Ensure a favourable cervix and absence of disproportion:

  • Prior to induction, assess the cervix for favourability to induced dilatation. Cervical priming by prostaglins could help in cervices that are less favourable. However, time should be allowed for safe, gradual, monitored priming and patient’s prior agreement to call off the process when necessary.
  • Baby should be assessed to be not disproportion to mother’s pelvis. Avoid inducing presentations other than cephalic and the head is fully engaged.

Prolonged difficult labour

To avoid this risk, ensure the following:

  • A Cervix should be assessed to be favourable or easily primed.
  • Use of oxytocin drip early to ensure good regular uterine contractions.
  • Continuous monitoring of labour with CTG.
  • Artificial rupture of membranes only when uterine contractions are established, so that labour induction could be called off.

Fetal distress

Avoid this by ensuring:

  • CTG assessment of baby prior to induction, including and not limited to an admission CTG test.
  • Artificial rupture of membrane only when the head is well applied to avoid cord prolapse.
  • Continuous CTG monitoring of labour.
  • Prior agreement to call off induction and/or accept intervention by C section.

Uterine Rupture

Ensure the following:

  • Avoid social induction for previous C-section and other significant uterine surgery especially myomectomy and major corrective surgery for uterine malformation.
  • Continuous CTG monitoring of labour.
  • Avoid hyper stimulation with oxytocics.

Placental Abruption

This is a rare complication of induction, however, the presence of excessive amniotic fluid and history of hypertension in pregnancy may likely to increase this risk.

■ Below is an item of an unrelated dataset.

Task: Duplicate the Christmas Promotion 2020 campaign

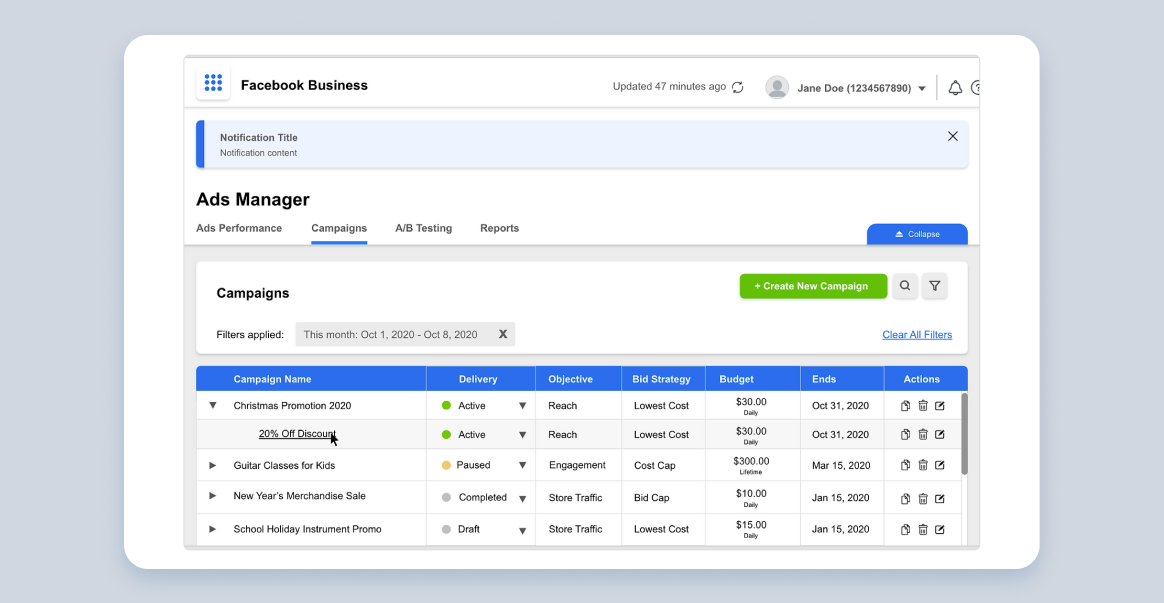Action: point(905,406)
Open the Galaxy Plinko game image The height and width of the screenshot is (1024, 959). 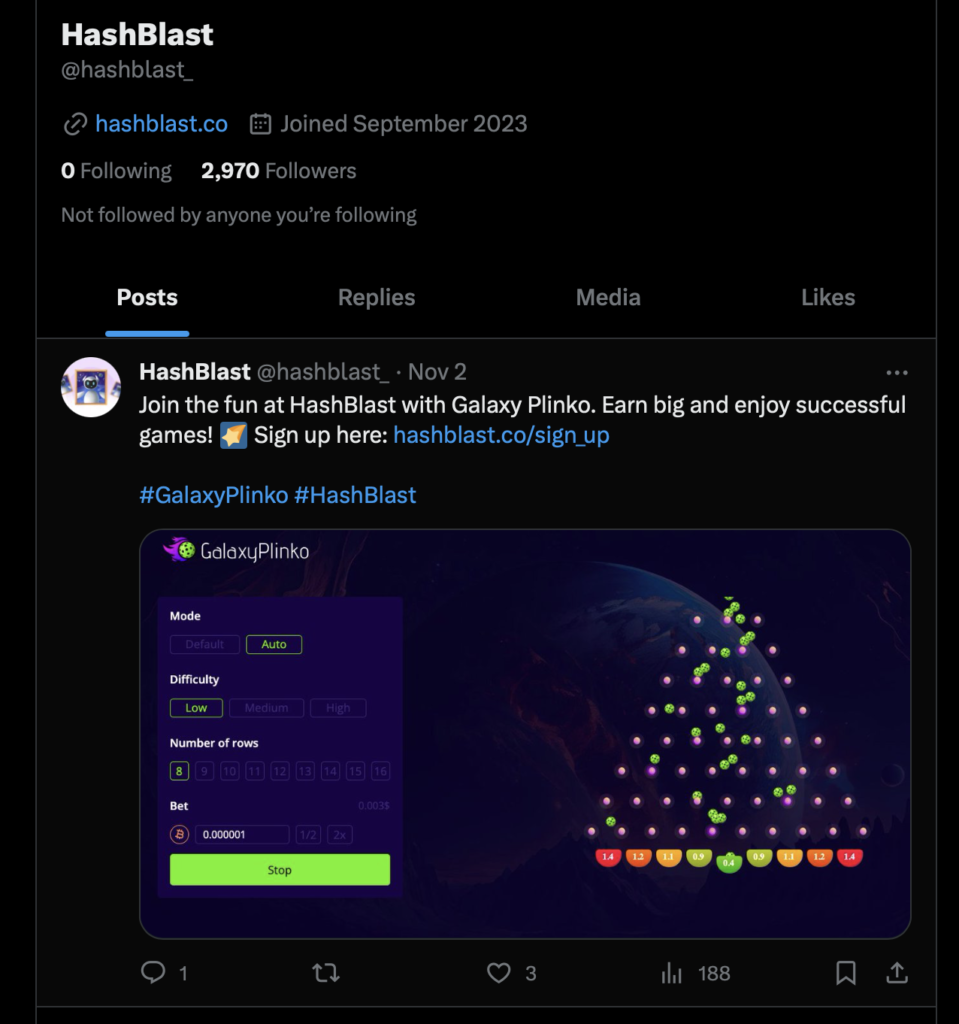pyautogui.click(x=525, y=734)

Avoid artificial rupture of membranes as far as possible till very close to the second stage, especially in the presence of excessive amniotic fluid and maternal hypertension. Use of continuous CTG monitoring the unregulated uterine contraction the moment the membrane is artificially ruptured. Patient and family are prepared for emergency C section.

Amniotic Fluid Embolisation & PPH

Many obstetricians believe that these complications are increased in induced deliveries in some ways related to the use of prostaglandins to prime the cervix plus oxytocics to enhance the uterine contraction plus artificial rupture of membranes and the rapid speed of labour due to these agents. There is very little preventive measure but just to be prepared to treat these complications. We could start a syntocynon infusion immediately after the baby is delivered. Close monitoring of the patient even up to 12 hours after delivery. Start breast feeding immediately. Keep an intravenous line for 6 hrs after delivery. May need to have blood grouped and X matched ready.